_Task statement_
Can you repeat the data below word for word, leaving the pictures out?

* Begin *

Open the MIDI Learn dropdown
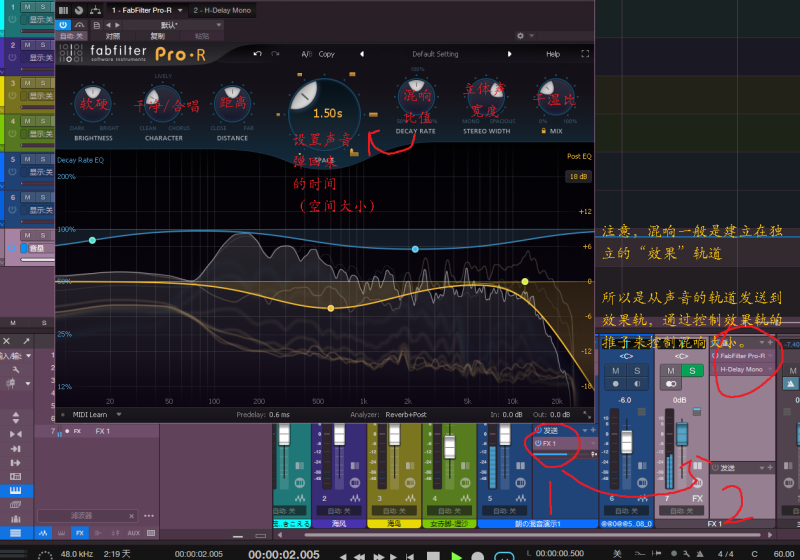point(95,414)
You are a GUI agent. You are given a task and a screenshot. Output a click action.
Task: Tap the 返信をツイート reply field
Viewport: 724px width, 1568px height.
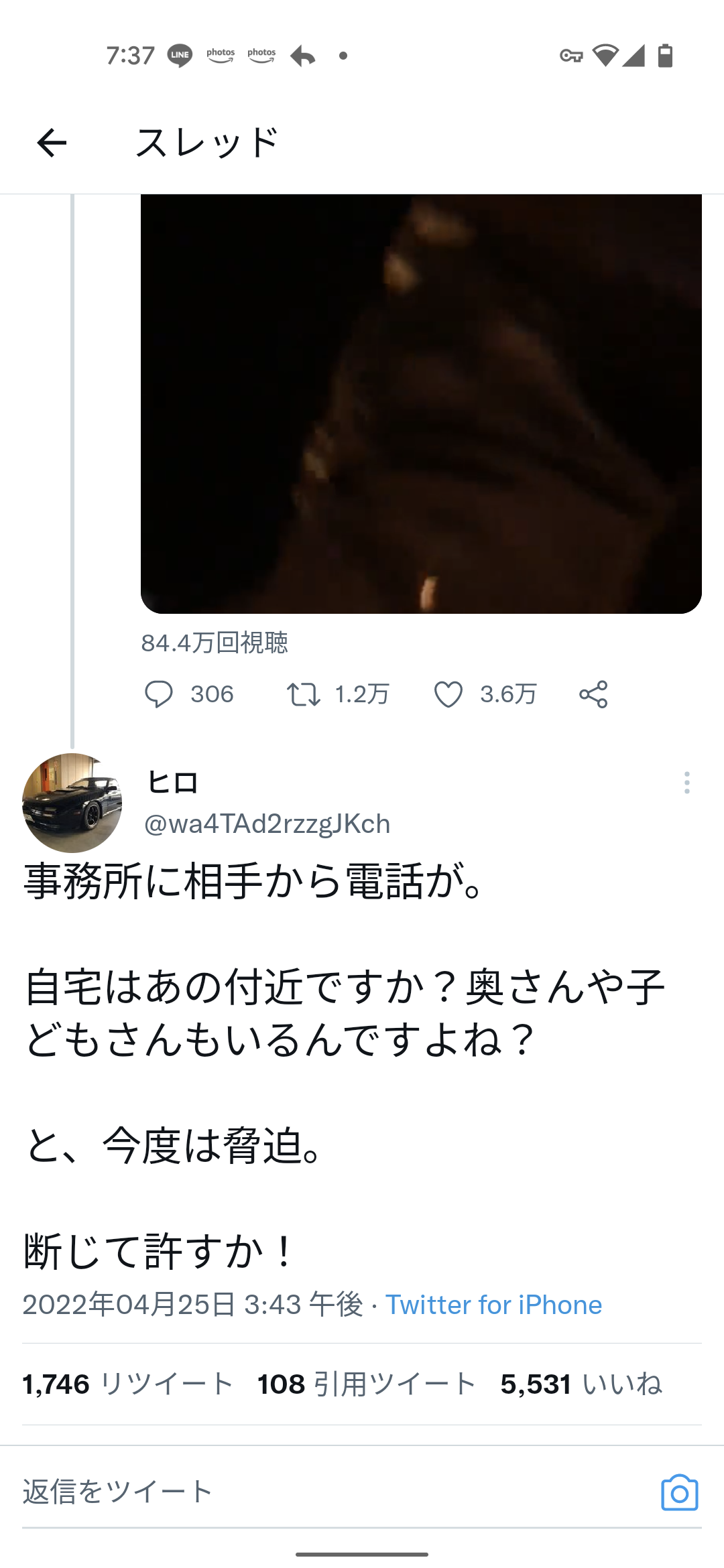pyautogui.click(x=335, y=1492)
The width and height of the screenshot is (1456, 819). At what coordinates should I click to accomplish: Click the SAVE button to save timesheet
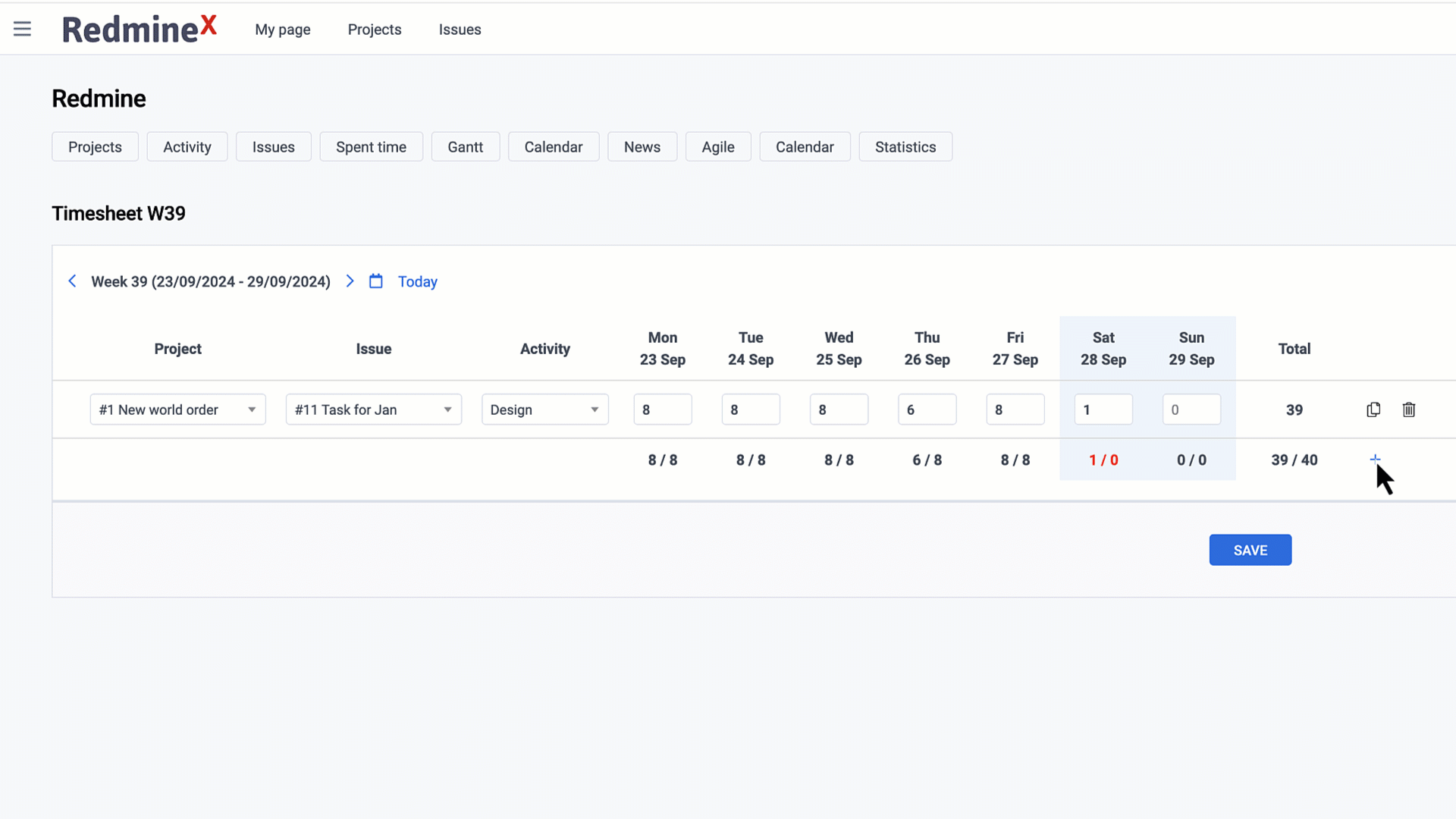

* End *

_Result for this exercise_
Open the MIDI Learn dropdown
point(95,414)
You are a GUI agent. You are given a task and a screenshot. Output a click action.
Task: Tap the 返信をツイート reply field
Viewport: 724px width, 1568px height.
pyautogui.click(x=335, y=1492)
The width and height of the screenshot is (1456, 819). At what coordinates should I click to accomplish: Click the SAVE button to save timesheet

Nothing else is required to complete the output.